I appreciate the sentiment of not playing into a character, only I see Zaherm playing into one, just not of the victim: the well heeled young woman weathering palatable madness in New York (or another major city, equally exciting) is the narrative road well travelled — of late, by Ottessa Moshfegh, Natasha Stagg and Marlowe Granados (none of whose books I could fathom reading because they describe people and situation I know too well and have developed an allergy to).


Meanwhile, money-wise, as Maxi Wallenhorst brings up in her story of disappearing street addresses, many (more) artist-run institutions are about to lose their space in Berlin. The budget cuts hang over the upcoming Holidays, right next to all the other ominous dark clouds. I am, yes, sympathetic and (even more) depressed, but I am other things too. At home, I sigh and shrug. Many of these institutions, frankly, have questionable agendas and practices that do not differ from all the commercial outfits out there: heavy on declarative and performative, low on actual adherence to over-stated leftist politics. Idiosyncratically selective, insular (all of which, perhaps it is time we admit, is inevitable). Too often these project spaces’ versions of “international” mean heavily North American, Australian, and a dash of Global South (as bell hook’s” spice”), or on another end — zero-dimensionally diasporic community center. 


This summer a young German philosopher with 300 Euro/month grandfathered rent made big eyes and told me (with some schadenfreude), she would not know how she’d live, if she’d lost her place and had to pay my (new rate) rent — equivalent to her entire budget. 


Oh?


I will quote an acquaintance from Brazil here:


“They must think we pay for things in rainbows.”

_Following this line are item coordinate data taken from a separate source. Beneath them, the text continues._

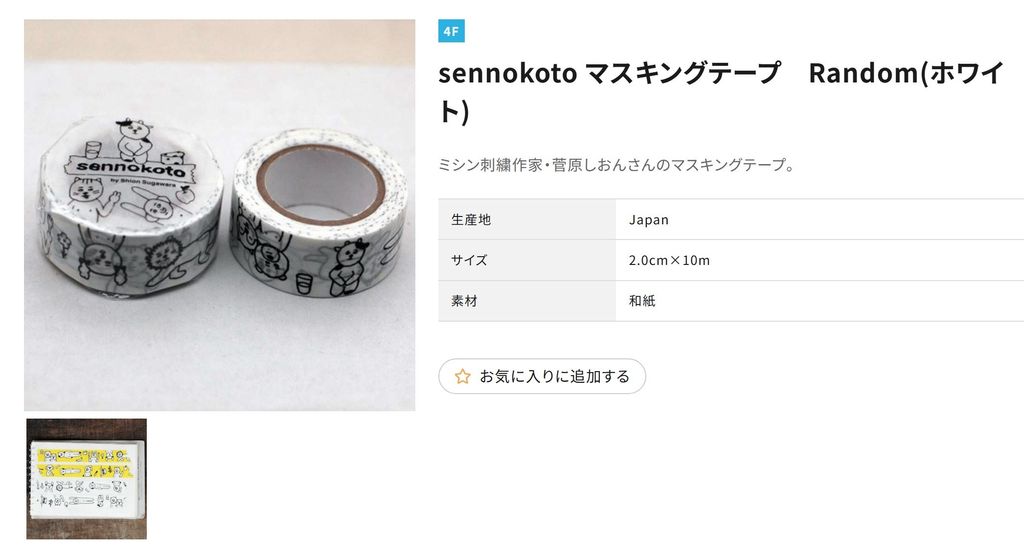
Task: Add item with お気に入りに追加する button
Action: coord(542,376)
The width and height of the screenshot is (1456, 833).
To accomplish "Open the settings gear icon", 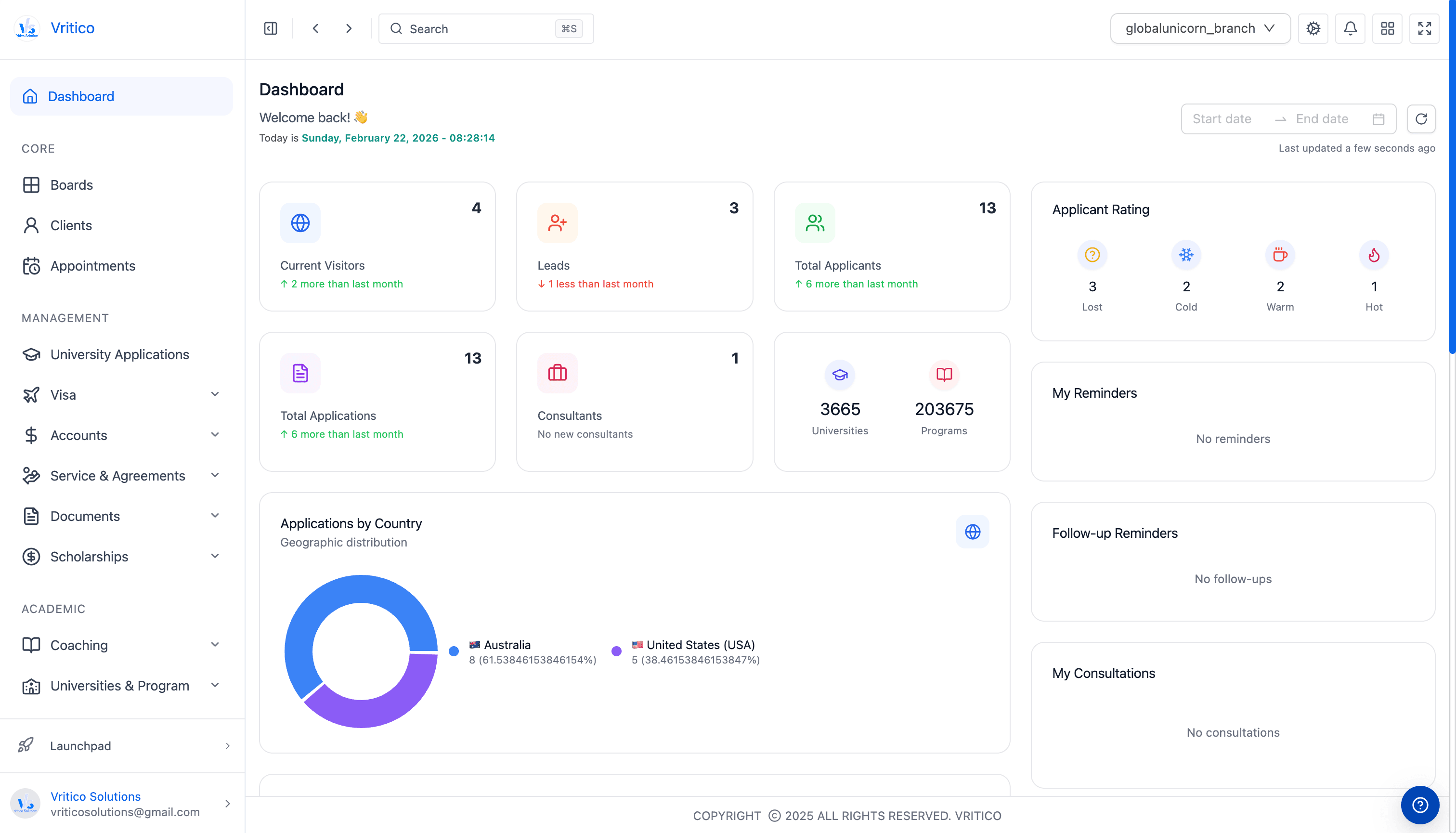I will point(1313,28).
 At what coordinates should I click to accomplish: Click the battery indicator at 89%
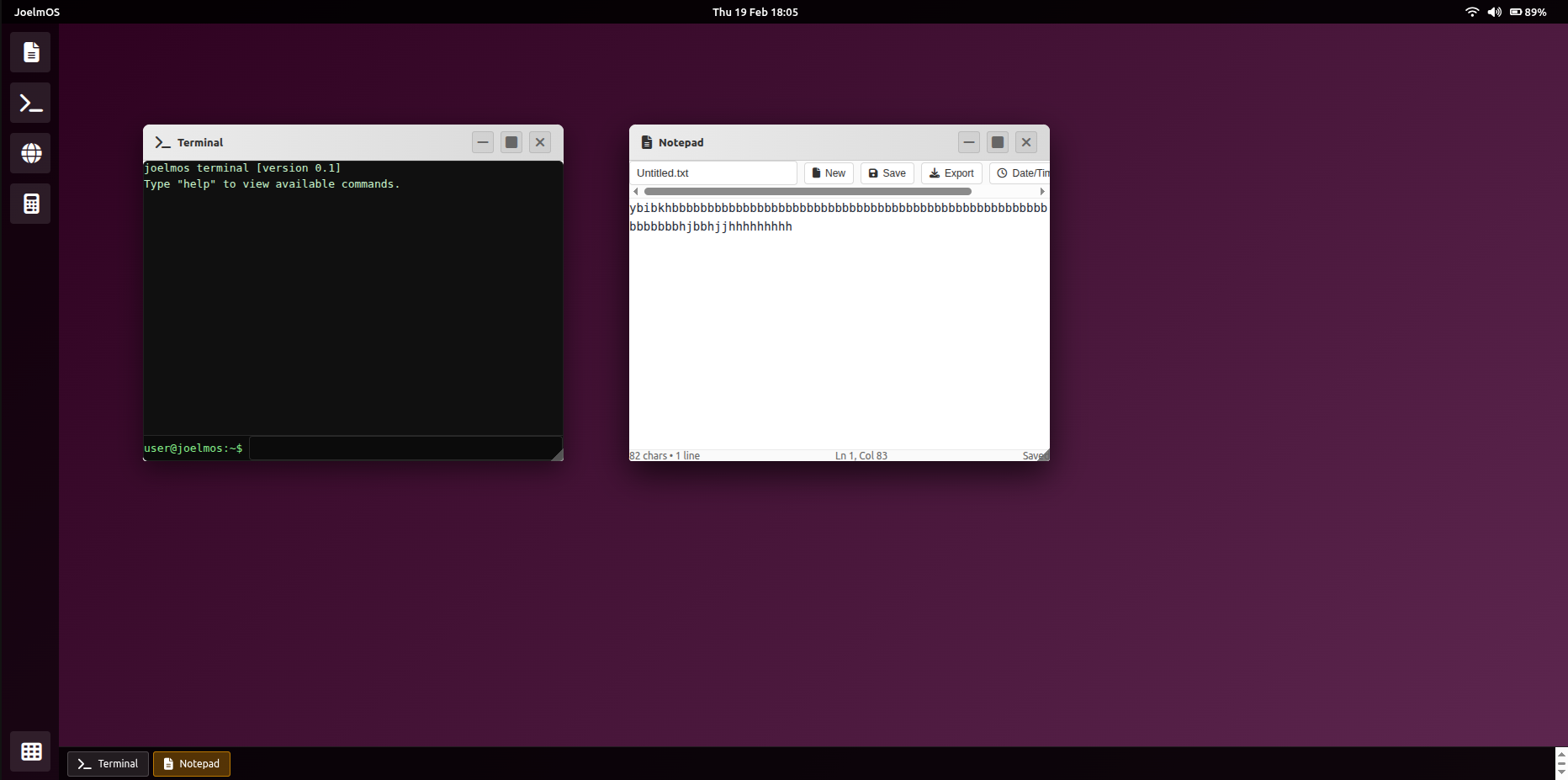[x=1528, y=12]
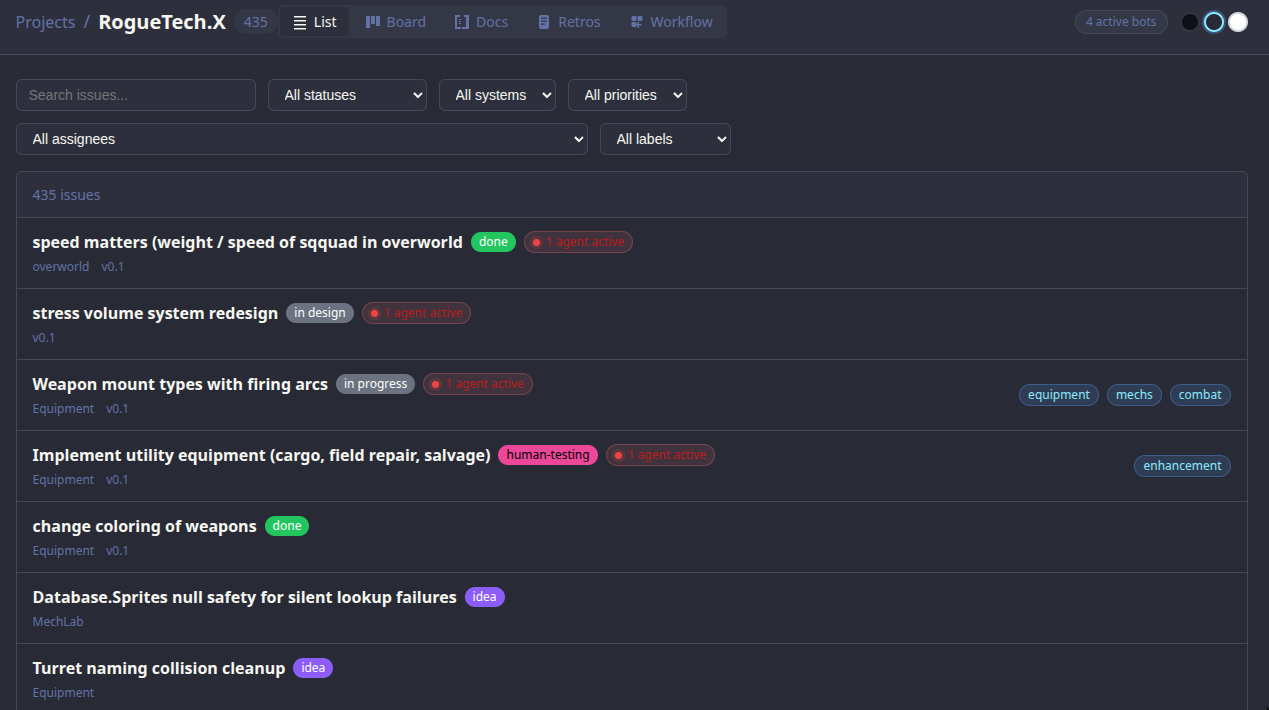Focus the Search issues field
1269x710 pixels.
pyautogui.click(x=136, y=95)
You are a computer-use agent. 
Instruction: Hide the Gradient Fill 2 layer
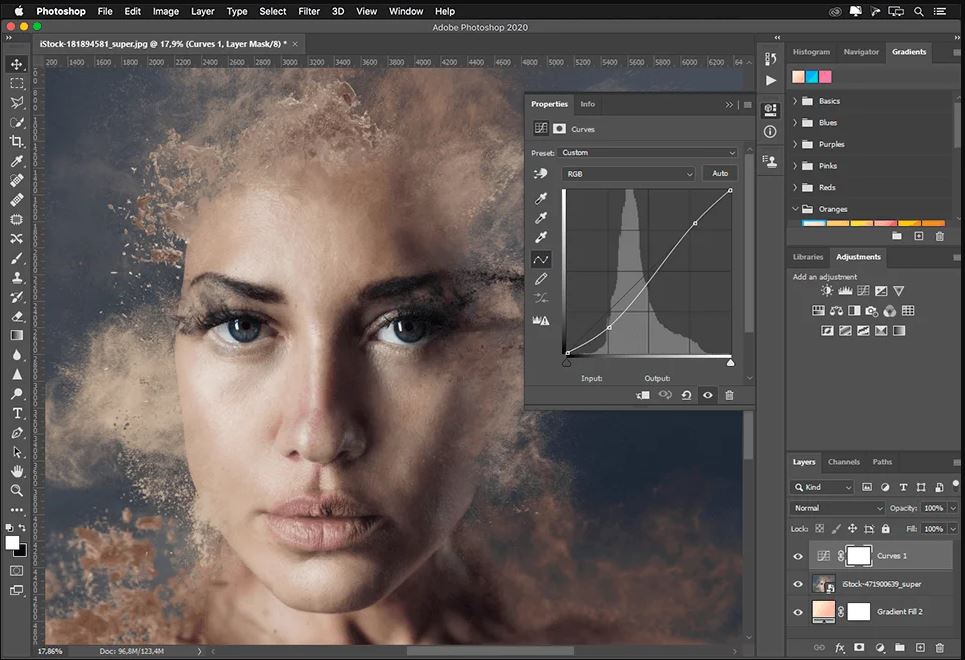(x=798, y=612)
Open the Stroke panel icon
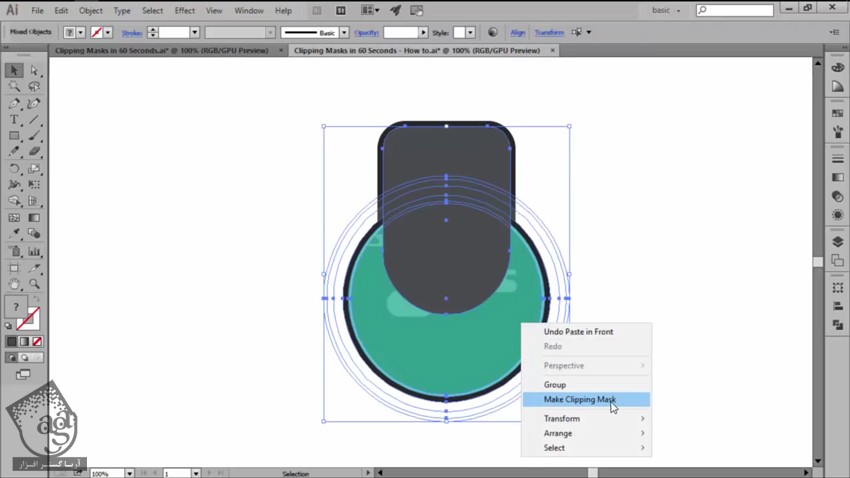The image size is (850, 478). 838,159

Whenever these sorts of conversations happen I wonder who is supposed to show solidarity with whom, and who is expected to do “emotional labor” of supporting the one in need. Reciprocity would be ideal, acknowledging asymmetries too. Instead prickly resentments and self-soothing blossoms. A Russian-German curator, interested in joining my collective project, responds when I attempt to transparently discuss our positions during a moment of tension: “It is none of my business what you do…” Assimilating well, she has adopted the favorite local position, in Germany — the cover story of “privacy”. Those of us having no choice but to talk about things I bring up in this essay, have no “privacy” to retreat into.


Just like drawing the lux boundary between work/play or leisure/pleasure/work does not apply, there might have been something happening, long before COVID, long before everyone started wearing keffiyeh, the something that ushered in Trump and AfD, current budget cuts etc.


Neoliberalism, ecological disasters, exclusion on political grounds, high rent, and wars are at your doorstep?


“Welcome to how the rest of the world lives”.


Yes we will now all of us will have to work harder and without pay, because: no nanny state will bail us out of the current situation. Perhaps its function was not what we needed, and new forms of organizing are incoming as a result. From where I stand, it may be for the best. Is this “activism”, or is it survival? I just call it life as I know it.


As we leave the evening at diffrakt, someone says, at least the cultural sphere has a voice, (self-)representation and a momentum. There are other cuts, possibly bigger, possibly worse that are not mentioned at all these protests. I ask what cuts they mean. To social services. I ask if the person who tells me this will talk about it, out there, in a public sphere. Some sort of deferral ensues, they have no social media, the other person present, says they have low instagram stories reach (which is undoubtedly higher than mine). I am too tired to pursue this further. We are leaving a (purposefully tautologically named) center for theoretical periphery. We know that things always begin from sideline conversations, small story reach is irrelevant. Is it possible to talk about every single issue at hand with the same emphasis, at all times? Unlikely.


“Welcome to how the rest of the world lives”.